The Committee divided:—Ayes 7; Noes 50: Majority 43.—(Div. List, No. 105.)

Original Question put, and agreed to.

Motion made, and Question proposed, That a sum, not exceeding £138,568, be granted to Her Majesty, to complete the sum necessary to defray the Charge which will come in course of payment during the year ending on the 31st day of March 1885, for the Erection, Repairs, and Maintenance of the several Public Buildings under the Department of the Commissioners of Public Works in Ireland, and for the erection of Fishery Piers, and the Maintenance of certain Parks, Harbours, and Navigations.

MR. MOLLOY

said, the Committee had now been working on these Votes six hours, and he thought it was time Progress was reported.

MR. COURTNEY

appealed to the Committee to allow more Votes to be taken. The hour was a reasonable one for the continuation of the Committee (12.25 A.M.).

MR. MOLLOY

said, the Committee had now come to a very important Vote, which it would take a considerable time to discuss. The Votes to come really were of a very important character— nothing like those they had been discussing. He had said they had been six hours working at the Estimates; but, as a matter of fact, it was seven hours, and the hon. Gentleman (Mr.

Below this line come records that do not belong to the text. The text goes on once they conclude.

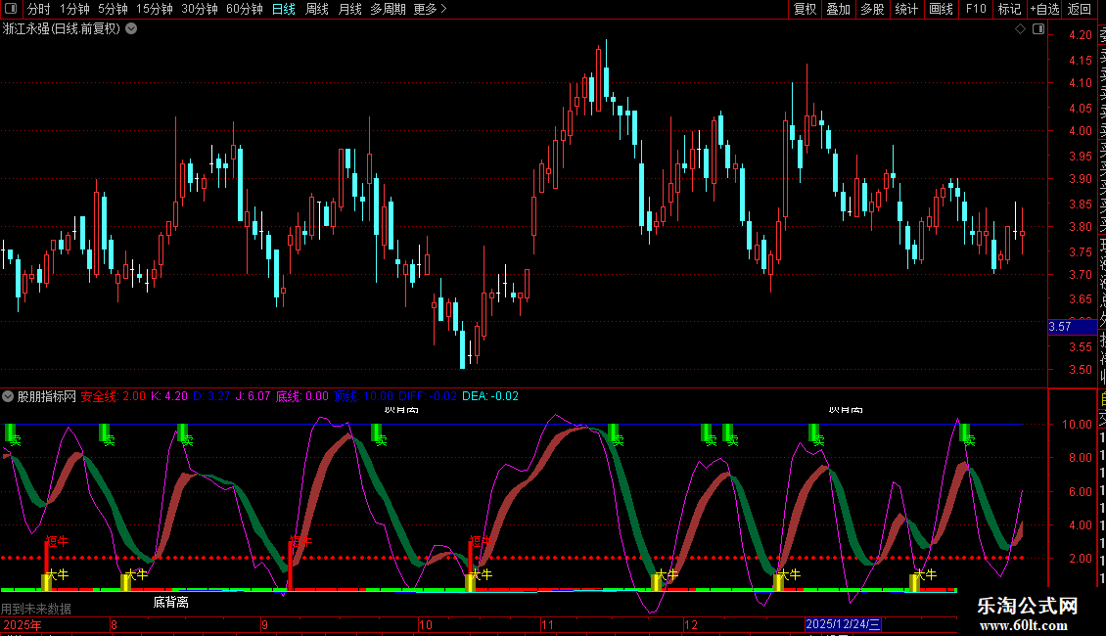Add stock via +自选 button
The height and width of the screenshot is (636, 1106).
1044,9
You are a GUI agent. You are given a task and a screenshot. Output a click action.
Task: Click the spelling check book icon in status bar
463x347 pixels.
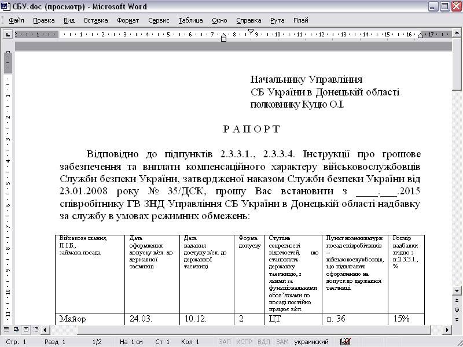pyautogui.click(x=346, y=342)
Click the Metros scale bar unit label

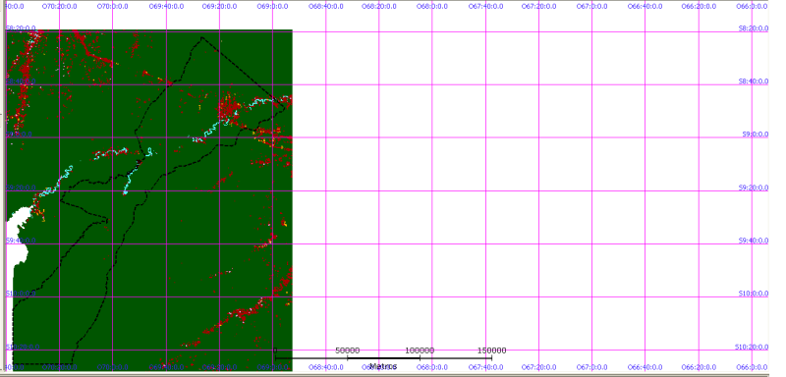383,366
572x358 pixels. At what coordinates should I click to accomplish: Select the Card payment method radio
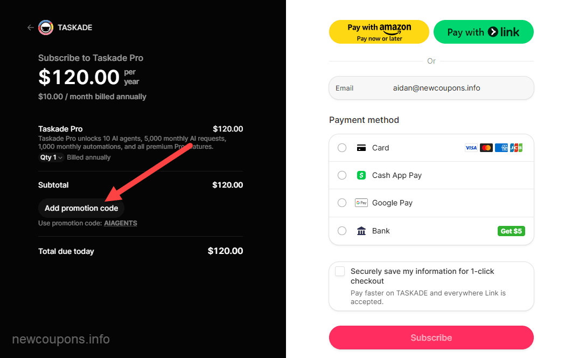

Courtney) must admit that the Government had obtained a much larger amount of money than they could have reasonably expected at the commencement of the Sitting.

MR. COURTNEY

said, he did not think there would be much discussion on the next Vote. However, he would propose to postpone this Vote on the understanding that the other Votes were disposed of.

MR. ARTHUR O'CONNOR

said, he should be disposed to urge on his hon. Friend (Mr. Molloy) to accept that offer, were it not that the last Vote in this Class was for Diplomatic and Consular Buildings. If the hon. Gentleman would postpone that also, no doubt all difficulty would be removed. There were many hon. Members interested in the Votes it was proposed to postpone who were not at present in their places.

MR. GRAY

suggested that the Votes for "Royal University, Ireland, Build- ings," and for "Science and Art Buildings, Dublin," should also be postponed.

MR. WARTON

said, a great deal of money had been voted away; and as hon. Members had been there many hours, he thought it quite time that Progress should be reported.

MR. MOLLOY

said, he would withdraw his Motion if the hon. Gentleman would consent to withdraw the present Vote, and that for Consular and Diplomatic Buildings.

MR. COURTNEY

said, the last-named Vote had been expected to come on.

MR. ARTHUR O'CONNOR

remarked that the hon. Member for Bolton (Mr. Thomasson), who was interested in the Vote, was not in his place.

MR. SCLATER-BOOTH

objected to picking and choosing amongst the Votes. He suggested that they should go on until they came to Votes containing debateable matter.

MR. BIGGAR

said, he thought that if the proposal of his hon. Friend (Mr. Molloy) were accepted there would be a great saving of time. If it were not they would only find themselves, a little later on, discussing as to whether or not they should report Progress; and the final result would be that the Government would have to give way.

Question put.

MR. WARTON

Progress, Sir.

THE CHAIRMAN

No Motion to report Progress has been made.

MR. MOLLOY

I made such a Motion, Sir.

THE CHAIRMAN

The hon. Member referred to such a Motion several times during the course of his remarks; but he did not make the Motion.

MR. MOLLOY

Then I will make it now, Mr. Chairman.

Motion made, and Question proposed, "That the Chairman do report Progress, and ask leave to sit again."—(Mr. Molloy).

MR. COURTNEY

said, he hoped the hon. Gentleman (Mr. Molloy) would see his way to withdraw the Motion. He would consent to the postponement of Vote 22, and also of the Diplomatic Vote, if any controversy arose.

MR. BIGGAR

said, that all his hon. Friend (Mr. Molloy) wished to do was to avoid a second wrangle. They might just as well determine now whether the Votes should be postponed as do it afterwards. The right hon. Gentleman the Member for North Hampshire (Mr. Sclater-Booth) had protested against proceeding with Vote 22; and he (Mr. Biggar thought the Government were unreasonable in wishing to take the Vote now, especially when this was the first day after the holidays, and when considerable progress in Supply had been made during the Sitting.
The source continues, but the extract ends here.